オレの下手な説明を辛抱強く聞き終えると、アネキはそりゃそうよ、とため息をついた。

「だって、オレあいつ助けようと思ったのに」
「いじめられてたんならすぐに助けなきゃダメだけど、今回は別よ」
「……なんで」
「ほのかちゃんのことからかわれて、たかちんやめろって怒ったんでしょ? だったらそれはたかちんのケンカ。負けてもさ」
「……あいつの?」
「あんただってケンカしてんのにたかちんに割って入られたら嫌でしょ?」
「イヤっつーか、あぶねーよ。あいつ弱えーし」
「んーと、そうじゃなくて。あんたが誰かに自分の言ってることわかってほしくて、まあ例えばケンカになったとして。例えばたかちんが強かったとして、たかちんがその誰か倒したからって、あんたそれでいいってわけじゃないでしょ」
「たとえが多くてわかんねーよ……」

自分のことなんて古市くらいしかわかってくれないから、例えばじゃなくていつもケンカになるし、例えでも強い古市なんて想像できない。
首をかしげてはてなマークを飛ばしまくっていると、アネキはぽんとオレの頭に手を置いた。

「まあ、たかちんも男の子ってことよ」
「む?」
「男のケンカはひとりでやるもんでしょ?」

それはそうだ。
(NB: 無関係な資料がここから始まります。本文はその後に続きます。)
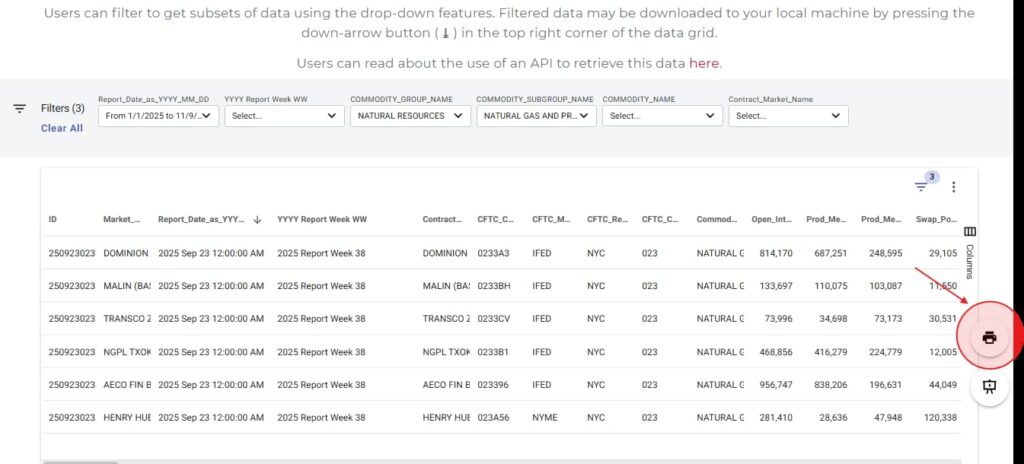Open the COMMODITY_NAME select dropdown

(x=662, y=116)
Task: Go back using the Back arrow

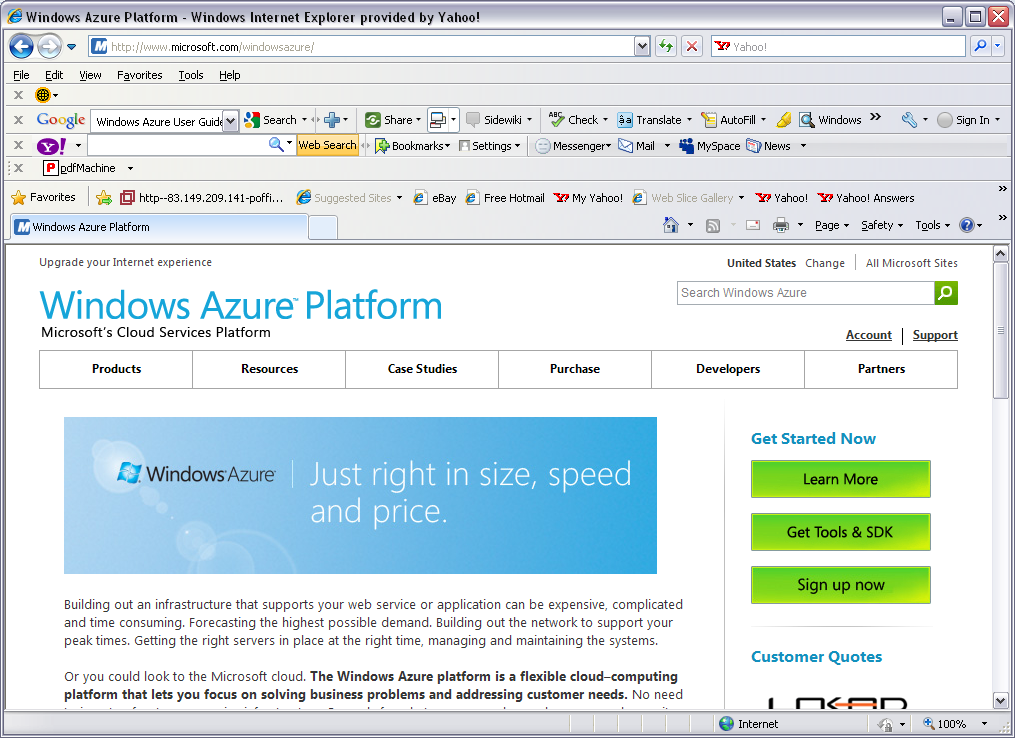Action: 22,46
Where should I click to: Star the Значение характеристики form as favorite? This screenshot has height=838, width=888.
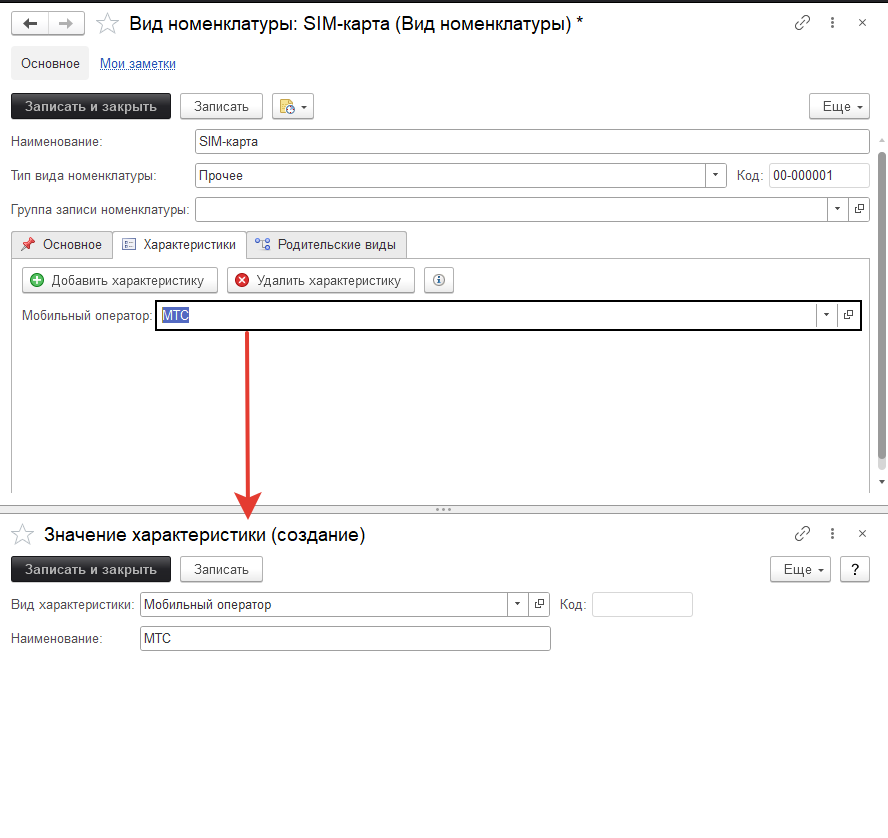(x=24, y=534)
男って言葉は、からまるオレの頭をいつもすっと一本にまとめる。
オレが立ち入れない、あいつのケンカってのがある。
のんきなあいつが、時々大人びる瞬間を、オレは知ってる。今回のケンカの原因の、妹の話をするときもそうだった。
でも、頭ではわかっても、あいつが痛いのはやっぱり嫌だ。
だってあいつ色白いから、ぶつけてあざになったりするとすごく目立つんだ。たいしたことねーよって笑うたび、胸んとこざわざわすんだ。
わかったと頷きながらもくちびるへの字のオレに、アネキはほほ笑んだ。